At this point, we have to remind ourselves that “obedience” in the Western mind is a huge lie. All the pagan roots feeding into our imagery of obedience have obscured the original concept: Loyalty is not a duty and discipline. It arises first from love; otherwise, it has no power to bring obedience. It is the natural response of children to a loving Father, and it builds a trust and commitment that cannot be put into words.

So the way back from the Fall isn’t rule-bound; it’s all about that loving fellowship with the Father. This is so fundamental to how things work that the ancients seldom bothered to mention it directly. There was no other way to make sense of reality than to understand that feudal loyalty as love. And it’s now hard to put into words just how radically different this was from the mental track Western minds follow. For us, actual love is optional, whereas for the ANE, it was the essence.

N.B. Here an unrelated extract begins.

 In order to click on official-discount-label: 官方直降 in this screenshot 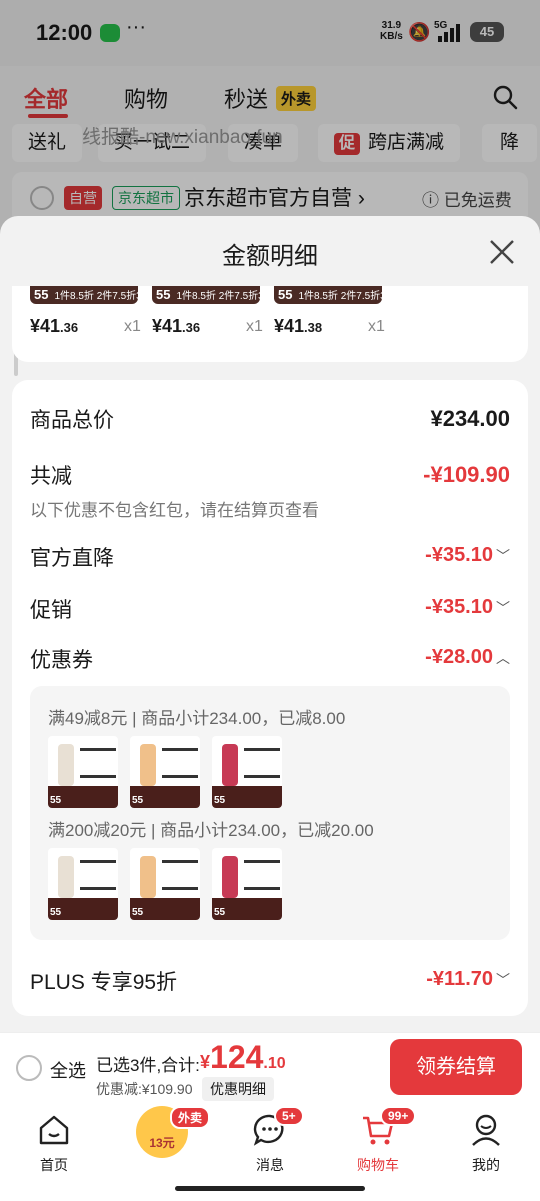, I will do `click(72, 558)`.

This is why Westerners balk at the term “Biblical Law” as the wider image of God’s compassion and call to His wayward children. The framework of such Law is not the thing itself, but the rather obvious earmarks of what love looks like when it is returned to the Father. Who is going to confine to mere words the power of loving surrender, which is what “faith” means?

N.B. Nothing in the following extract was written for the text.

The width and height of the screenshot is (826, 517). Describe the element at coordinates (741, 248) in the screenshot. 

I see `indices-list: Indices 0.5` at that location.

Love is not merely the flaming passion we notice in our shallow self-perspective. Love is a fundamental commitment to another’s welfare, which brings an ebb and flow of passion, but is not confined to the feelings themselves. Genuine love teaches us to widen our compassion to the community as a whole, and it is those within covenant family obedience who both generate and absorb that sacrificial love sourced in God. It restores all things to proper order.

So that Flaming Sword at the gate of Eden is not about “Law” as the Western mind envisions such a thing; that Sword is the commitment to God against our own fallen flesh. The flesh is our enemy within, a bottomless pit of appetite that consumes everything within reach. Sacrificial love is how we restore the broken Covenant of Creation. It is how we bring ourselves back into that loving fellowship and communion for which we were designed. Even at our worst, the Father desperately longs for us to return to His embrace.

Our fallen flesh is the essence of this world. This business of rejecting the world is the essential nature of redemption. We must shed the fleshly nature as much as possible. The whole fabric of this world is woven from a rejection of God’s loving and fatherly restrictions that protect His children. This world is you and I languishing outside of Eden. Our arrogant fleshly minds can think of a million ways we ought to be restored to Eden without the Flaming Sword, but flesh cannot by itself bow the knee to God and accept His fatherhood over us. It must be compelled by some higher faculty within the soul.

The heart must lead, or there can be no restoration.